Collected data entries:
•••

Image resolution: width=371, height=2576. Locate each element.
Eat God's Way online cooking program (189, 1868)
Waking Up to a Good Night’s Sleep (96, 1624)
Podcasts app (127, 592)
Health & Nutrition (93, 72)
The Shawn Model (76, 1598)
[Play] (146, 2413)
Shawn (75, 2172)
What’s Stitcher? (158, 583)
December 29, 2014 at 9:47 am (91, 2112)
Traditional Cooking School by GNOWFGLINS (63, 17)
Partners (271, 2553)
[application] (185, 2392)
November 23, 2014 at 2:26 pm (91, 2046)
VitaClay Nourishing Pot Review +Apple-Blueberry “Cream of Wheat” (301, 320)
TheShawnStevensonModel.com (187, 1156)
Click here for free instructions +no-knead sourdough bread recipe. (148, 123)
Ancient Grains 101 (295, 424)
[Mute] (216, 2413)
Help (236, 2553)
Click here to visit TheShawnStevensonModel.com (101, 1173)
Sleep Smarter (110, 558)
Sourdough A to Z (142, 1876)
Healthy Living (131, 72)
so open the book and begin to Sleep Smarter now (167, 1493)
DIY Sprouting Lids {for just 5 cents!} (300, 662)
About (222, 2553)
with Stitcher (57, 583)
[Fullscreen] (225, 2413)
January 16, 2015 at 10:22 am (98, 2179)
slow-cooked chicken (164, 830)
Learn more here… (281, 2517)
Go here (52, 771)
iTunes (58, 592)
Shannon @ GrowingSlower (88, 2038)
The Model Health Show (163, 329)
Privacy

•••

§ What the task asks:
Give only the lines from the one holding "Eat God's Way" through the one holding "November 23, 2014 at 2:26 pm (91, 2046)", each restated exactly as it appears above.

§ Exercise answer:
Eat God's Way online cooking program (189, 1868)
Waking Up to a Good Night’s Sleep (96, 1624)
Podcasts app (127, 592)
Health & Nutrition (93, 72)
The Shawn Model (76, 1598)
[Play] (146, 2413)
Shawn (75, 2172)
What’s Stitcher? (158, 583)
December 29, 2014 at 9:47 am (91, 2112)
Traditional Cooking School by GNOWFGLINS (63, 17)
Partners (271, 2553)
[application] (185, 2392)
November 23, 2014 at 2:26 pm (91, 2046)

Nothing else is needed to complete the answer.